May 19th, 2016 | Work to Wealth
As I’m sure you’ve heard by now, the Department of Labor has made recent news addressing the important topic of fiduciary standard in the financial services industry.
By definition, a fiduciary is one who acts in the utmost good faith, in a manner he or she reasonably believes to be in the best interest of the client.
DeCesare Retirement Specialists was established on that very principle and it’s an unfortunate reality that not all financial professionals act as fiduciaries to their clients and that our society isn’t requiring them to do so.
I encourage you to read this month’s feature article to learn more about fiduciary standard and how it impacts your financial decisions. Should you, your family, and/or friends ever have a question about fiduciary standard, please don’t hesitate to reach out.
Who are the Real Fiduciaries?
The DOL just published a new regulation that turns stockbrokers into financial fiduciaries when they provide financial advice and services to qualified retirement plans (401k) and IRAs. In the past, these non-fiduciaries (stockbrokers, agents) were allowed to sell investment products to plans and IRAs and be paid with commissions.

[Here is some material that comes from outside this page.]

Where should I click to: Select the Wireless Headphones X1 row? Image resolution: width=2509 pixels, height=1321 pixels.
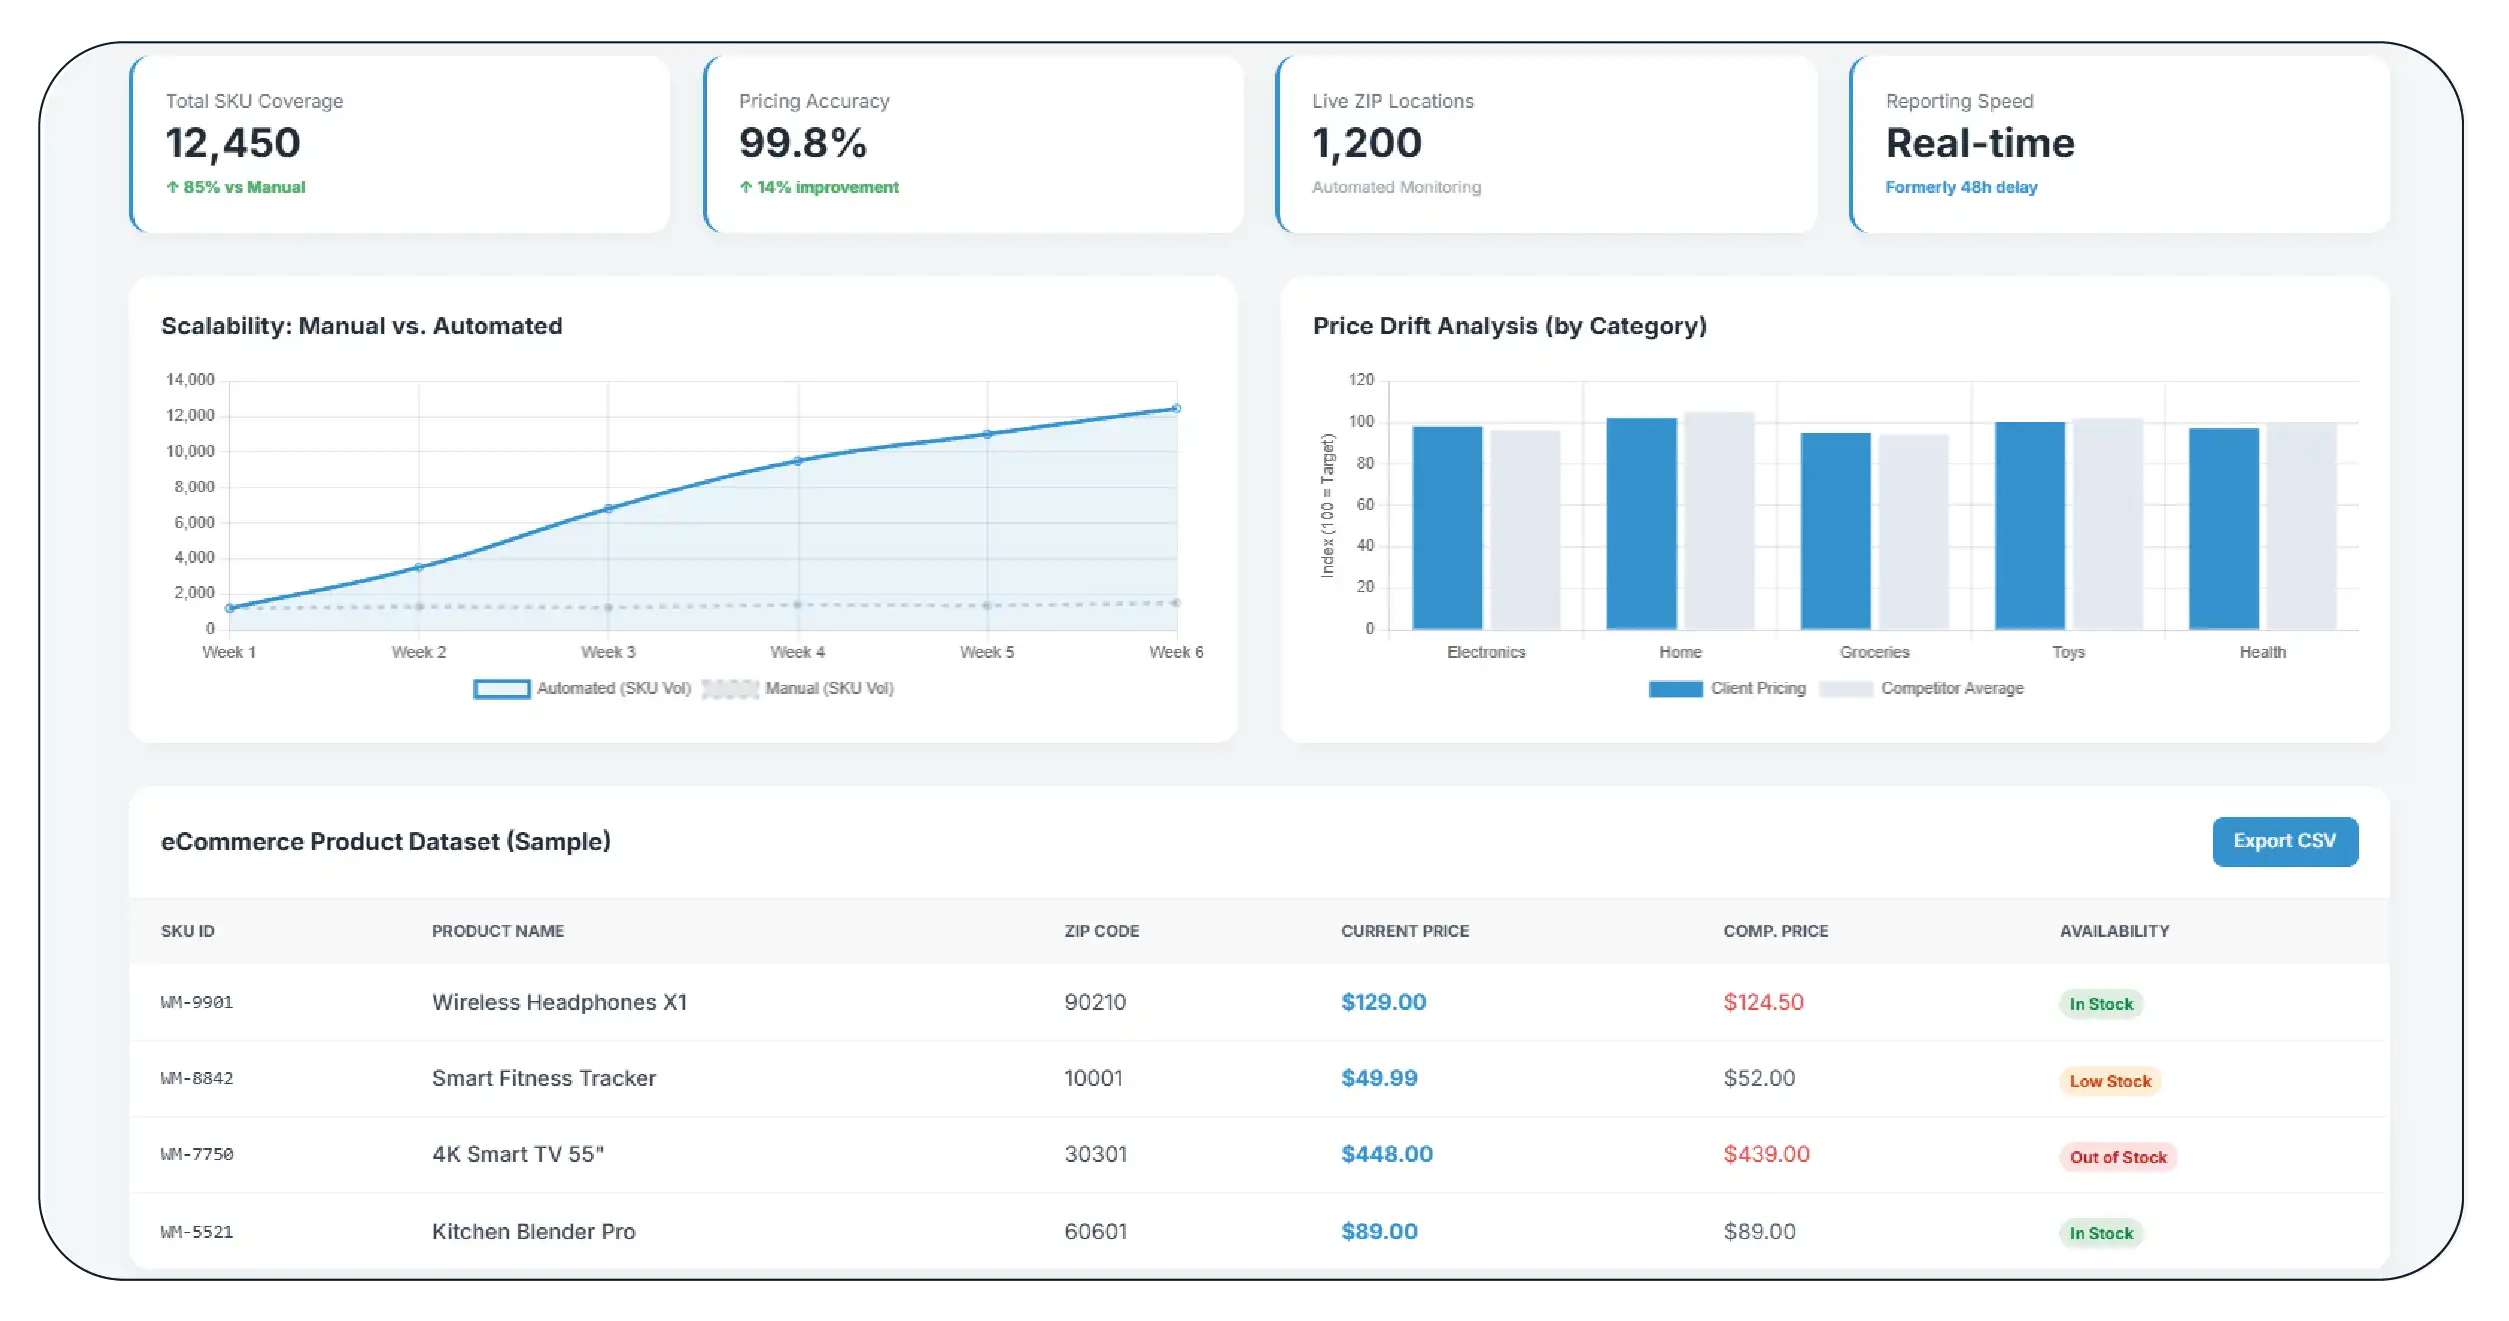[x=559, y=1002]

There is a provision in the new regulation that allows advisors to be paid commissions when they invest IRA assets. There must be a written contract, signed by the investor that authorizes this method of compensation. The rep is still a fiduciary, but the method of compensation changes from fee to commission.
It is also important to note that this new DOL regulation does not apply to non-retirement assets. Investors are on their own when they invest their personal assets with advisors and stockbrokers.
Are investors really better off?
It depends on how you define better off. There is an extra layer of protection for retirement assets when all types of advisors have to adhere to a fiduciary standard of care. However, the regulation does not protect investors from incompetent advice and unethical advisors will continue to prey on unsuspecting investors.
As was pointed out by another writer, regulations do not make investors safe. For example, burglary is illegal, but there are thousands of burglaries everyday. People lock their doors when they leave home to protect their possessions. Investors are still responsible for vetting advisors before they select them and monitoring their advice, risk exposure, expenses, and results.
There is a strong possibility that investors will actually be more confused when they select financial advisors. In the past, there were clear distinctions between financial fiduciaries and non-fiduciaries. Fiduciaries were paid fees. Non-fiduciaries were paid commissions. Now it is all blurred, which could make the advisor selection process even more risky.
And, the Wall Street marketing machine will do everything it can to make any remaining distinctions even blurrier. It is just getting started creating the loopholes that will minimize its own risk.
How do you protect your financial interests?
Require a written statement from all advisors, regardless of the type of asset (retirement, personal), that documents they are financial fiduciaries and they are compensated with fees for their knowledge, advice, and services. This is your best protection in a very confusing world.